**Records provided**:
((
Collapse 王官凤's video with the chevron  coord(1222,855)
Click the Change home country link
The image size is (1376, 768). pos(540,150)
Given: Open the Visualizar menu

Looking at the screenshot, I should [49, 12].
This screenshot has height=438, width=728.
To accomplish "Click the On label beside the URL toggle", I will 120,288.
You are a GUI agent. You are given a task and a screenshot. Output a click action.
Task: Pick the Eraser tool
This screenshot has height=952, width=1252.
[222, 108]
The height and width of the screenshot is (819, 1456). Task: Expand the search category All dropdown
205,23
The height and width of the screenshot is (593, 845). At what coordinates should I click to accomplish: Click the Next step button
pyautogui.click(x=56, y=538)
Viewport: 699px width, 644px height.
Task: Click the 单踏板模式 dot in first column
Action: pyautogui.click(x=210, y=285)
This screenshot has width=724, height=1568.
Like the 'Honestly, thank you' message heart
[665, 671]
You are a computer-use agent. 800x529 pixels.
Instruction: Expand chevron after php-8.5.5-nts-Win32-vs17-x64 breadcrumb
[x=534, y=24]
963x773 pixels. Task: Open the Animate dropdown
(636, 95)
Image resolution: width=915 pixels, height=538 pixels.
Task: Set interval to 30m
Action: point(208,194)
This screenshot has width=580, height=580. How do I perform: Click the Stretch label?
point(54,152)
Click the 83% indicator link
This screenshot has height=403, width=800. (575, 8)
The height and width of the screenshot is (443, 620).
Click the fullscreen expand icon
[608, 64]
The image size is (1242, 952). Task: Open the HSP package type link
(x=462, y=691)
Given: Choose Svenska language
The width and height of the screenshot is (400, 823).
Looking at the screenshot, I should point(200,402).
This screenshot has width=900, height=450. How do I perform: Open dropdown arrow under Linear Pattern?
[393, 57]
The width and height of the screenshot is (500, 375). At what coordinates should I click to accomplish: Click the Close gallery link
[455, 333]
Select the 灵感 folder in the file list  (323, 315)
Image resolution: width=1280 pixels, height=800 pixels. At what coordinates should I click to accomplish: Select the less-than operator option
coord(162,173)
))
**Problem**:
Reproduce all of the entries word for word.

**Result of the exercise**:
Collapse 王官凤's video with the chevron  coord(1222,855)
Click the Change home country link
The image size is (1376, 768). pos(540,150)
Given: Open the Visualizar menu

Looking at the screenshot, I should [49, 12].
This screenshot has height=438, width=728.
To accomplish "Click the On label beside the URL toggle", I will 120,288.
You are a GUI agent. You are given a task and a screenshot. Output a click action.
Task: Pick the Eraser tool
This screenshot has height=952, width=1252.
[222, 108]
The height and width of the screenshot is (819, 1456). Task: Expand the search category All dropdown
205,23
The height and width of the screenshot is (593, 845). At what coordinates should I click to accomplish: Click the Next step button
pyautogui.click(x=56, y=538)
Viewport: 699px width, 644px height.
Task: Click the 单踏板模式 dot in first column
Action: pyautogui.click(x=210, y=285)
This screenshot has width=724, height=1568.
Like the 'Honestly, thank you' message heart
[665, 671]
You are a computer-use agent. 800x529 pixels.
Instruction: Expand chevron after php-8.5.5-nts-Win32-vs17-x64 breadcrumb
[x=534, y=24]
963x773 pixels. Task: Open the Animate dropdown
(636, 95)
Image resolution: width=915 pixels, height=538 pixels.
Task: Set interval to 30m
Action: point(208,194)
This screenshot has width=580, height=580. How do I perform: Click the Stretch label?
point(54,152)
Click the 83% indicator link
This screenshot has height=403, width=800. (575, 8)
The height and width of the screenshot is (443, 620).
Click the fullscreen expand icon
[608, 64]
The image size is (1242, 952). Task: Open the HSP package type link
(x=462, y=691)
Given: Choose Svenska language
The width and height of the screenshot is (400, 823).
Looking at the screenshot, I should point(200,402).
This screenshot has width=900, height=450. How do I perform: Open dropdown arrow under Linear Pattern?
[393, 57]
The width and height of the screenshot is (500, 375). At what coordinates should I click to accomplish: Click the Close gallery link
[455, 333]
Select the 灵感 folder in the file list  (323, 315)
Image resolution: width=1280 pixels, height=800 pixels. At what coordinates should I click to accomplish: Select the less-than operator option
coord(162,173)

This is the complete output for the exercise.